Your objective
What do the lines say, reproduced word for word, from the first of the entries below through the line bearing "[button] (54, 2551)"?

[Data excerpts]
==================================================

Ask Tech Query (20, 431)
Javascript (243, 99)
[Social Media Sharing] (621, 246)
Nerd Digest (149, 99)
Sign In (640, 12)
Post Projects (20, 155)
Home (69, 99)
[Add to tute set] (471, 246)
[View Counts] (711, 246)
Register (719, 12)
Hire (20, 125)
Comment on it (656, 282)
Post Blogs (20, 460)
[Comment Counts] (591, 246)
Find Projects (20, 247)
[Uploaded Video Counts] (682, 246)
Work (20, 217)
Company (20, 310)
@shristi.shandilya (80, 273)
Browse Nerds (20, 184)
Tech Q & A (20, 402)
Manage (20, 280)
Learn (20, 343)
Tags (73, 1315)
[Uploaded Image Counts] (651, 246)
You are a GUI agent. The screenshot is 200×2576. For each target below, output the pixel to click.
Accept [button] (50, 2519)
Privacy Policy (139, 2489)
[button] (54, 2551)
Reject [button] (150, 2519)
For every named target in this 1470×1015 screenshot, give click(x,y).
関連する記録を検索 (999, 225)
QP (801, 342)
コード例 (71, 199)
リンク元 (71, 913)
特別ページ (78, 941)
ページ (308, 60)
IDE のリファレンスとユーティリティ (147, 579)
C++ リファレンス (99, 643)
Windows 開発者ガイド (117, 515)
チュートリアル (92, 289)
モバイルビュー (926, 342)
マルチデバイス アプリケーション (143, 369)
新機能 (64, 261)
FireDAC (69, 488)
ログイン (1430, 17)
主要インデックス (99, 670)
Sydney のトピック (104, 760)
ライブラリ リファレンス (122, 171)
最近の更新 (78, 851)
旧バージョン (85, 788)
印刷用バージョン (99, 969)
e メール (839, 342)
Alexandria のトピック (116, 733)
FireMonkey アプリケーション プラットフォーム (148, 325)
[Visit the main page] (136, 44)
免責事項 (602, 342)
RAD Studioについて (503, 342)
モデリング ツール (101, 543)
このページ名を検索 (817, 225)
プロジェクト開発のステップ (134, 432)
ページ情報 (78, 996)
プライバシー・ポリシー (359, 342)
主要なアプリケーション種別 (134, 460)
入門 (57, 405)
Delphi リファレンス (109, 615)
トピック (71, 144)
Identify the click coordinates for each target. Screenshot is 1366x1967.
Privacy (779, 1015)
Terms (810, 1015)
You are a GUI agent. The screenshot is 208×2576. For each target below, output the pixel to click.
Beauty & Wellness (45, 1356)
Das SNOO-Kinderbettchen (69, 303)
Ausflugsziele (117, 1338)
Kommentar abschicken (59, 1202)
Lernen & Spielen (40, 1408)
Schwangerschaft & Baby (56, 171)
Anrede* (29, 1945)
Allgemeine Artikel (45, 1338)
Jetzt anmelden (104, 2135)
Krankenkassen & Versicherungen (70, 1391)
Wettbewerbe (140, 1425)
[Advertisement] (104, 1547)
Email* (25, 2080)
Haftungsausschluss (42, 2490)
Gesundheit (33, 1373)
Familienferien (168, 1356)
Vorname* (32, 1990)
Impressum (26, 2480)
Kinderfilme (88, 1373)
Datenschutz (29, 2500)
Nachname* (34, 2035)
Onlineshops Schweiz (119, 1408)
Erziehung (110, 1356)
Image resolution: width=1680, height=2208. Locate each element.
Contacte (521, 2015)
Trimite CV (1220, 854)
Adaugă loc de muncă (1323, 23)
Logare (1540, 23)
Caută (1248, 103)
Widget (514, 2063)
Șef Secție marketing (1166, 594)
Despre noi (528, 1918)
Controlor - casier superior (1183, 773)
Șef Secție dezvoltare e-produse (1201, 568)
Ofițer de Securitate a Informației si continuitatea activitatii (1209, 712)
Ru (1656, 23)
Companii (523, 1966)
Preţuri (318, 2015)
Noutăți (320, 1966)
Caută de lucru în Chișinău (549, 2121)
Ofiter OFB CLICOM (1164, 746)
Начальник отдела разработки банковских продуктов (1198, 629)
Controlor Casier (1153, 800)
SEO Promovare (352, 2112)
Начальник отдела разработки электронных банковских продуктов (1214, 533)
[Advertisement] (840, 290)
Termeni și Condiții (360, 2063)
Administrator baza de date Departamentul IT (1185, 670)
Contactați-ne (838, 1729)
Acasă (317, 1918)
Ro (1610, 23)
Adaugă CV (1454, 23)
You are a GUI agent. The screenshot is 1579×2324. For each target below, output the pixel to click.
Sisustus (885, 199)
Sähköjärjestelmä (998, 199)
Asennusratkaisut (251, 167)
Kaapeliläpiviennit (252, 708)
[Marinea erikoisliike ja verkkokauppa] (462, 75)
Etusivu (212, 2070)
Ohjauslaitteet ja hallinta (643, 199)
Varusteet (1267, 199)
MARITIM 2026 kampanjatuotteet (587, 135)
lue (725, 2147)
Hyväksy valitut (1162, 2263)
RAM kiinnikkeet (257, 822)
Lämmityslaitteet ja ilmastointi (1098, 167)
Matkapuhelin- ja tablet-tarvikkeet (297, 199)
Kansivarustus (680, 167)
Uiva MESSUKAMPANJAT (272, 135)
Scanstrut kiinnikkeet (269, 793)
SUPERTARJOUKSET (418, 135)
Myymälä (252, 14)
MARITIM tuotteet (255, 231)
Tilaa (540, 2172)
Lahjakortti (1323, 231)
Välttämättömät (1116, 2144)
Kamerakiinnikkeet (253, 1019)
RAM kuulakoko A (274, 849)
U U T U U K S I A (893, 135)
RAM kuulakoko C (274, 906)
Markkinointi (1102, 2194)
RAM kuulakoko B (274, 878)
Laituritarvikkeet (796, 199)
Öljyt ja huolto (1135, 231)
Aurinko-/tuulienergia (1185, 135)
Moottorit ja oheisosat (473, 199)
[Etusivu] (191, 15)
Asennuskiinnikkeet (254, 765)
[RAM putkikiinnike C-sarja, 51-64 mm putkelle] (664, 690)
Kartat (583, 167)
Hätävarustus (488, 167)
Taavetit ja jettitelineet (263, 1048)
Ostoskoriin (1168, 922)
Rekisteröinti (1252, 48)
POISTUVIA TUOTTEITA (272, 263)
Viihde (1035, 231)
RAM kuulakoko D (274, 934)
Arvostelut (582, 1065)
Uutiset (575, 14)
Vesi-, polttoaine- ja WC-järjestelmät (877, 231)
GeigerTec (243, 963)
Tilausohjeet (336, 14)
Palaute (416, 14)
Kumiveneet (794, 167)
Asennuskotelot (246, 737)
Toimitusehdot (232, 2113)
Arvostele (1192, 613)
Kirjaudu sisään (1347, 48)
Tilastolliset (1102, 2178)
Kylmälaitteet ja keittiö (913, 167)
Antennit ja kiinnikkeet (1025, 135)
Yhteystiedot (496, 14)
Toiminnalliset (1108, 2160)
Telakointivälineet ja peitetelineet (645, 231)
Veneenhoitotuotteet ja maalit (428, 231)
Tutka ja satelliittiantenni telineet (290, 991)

==================================================

Task response
Ask Tech Query (20, 431)
Javascript (243, 99)
[Social Media Sharing] (621, 246)
Nerd Digest (149, 99)
Sign In (640, 12)
Post Projects (20, 155)
Home (69, 99)
[Add to tute set] (471, 246)
[View Counts] (711, 246)
Register (719, 12)
Hire (20, 125)
Comment on it (656, 282)
Post Blogs (20, 460)
[Comment Counts] (591, 246)
Find Projects (20, 247)
[Uploaded Video Counts] (682, 246)
Work (20, 217)
Company (20, 310)
@shristi.shandilya (80, 273)
Browse Nerds (20, 184)
Tech Q & A (20, 402)
Manage (20, 280)
Learn (20, 343)
Tags (73, 1315)
[Uploaded Image Counts] (651, 246)
You are a GUI agent. The screenshot is 200×2576. For each target below, output the pixel to click.
Accept [button] (50, 2519)
Privacy Policy (139, 2489)
[button] (54, 2551)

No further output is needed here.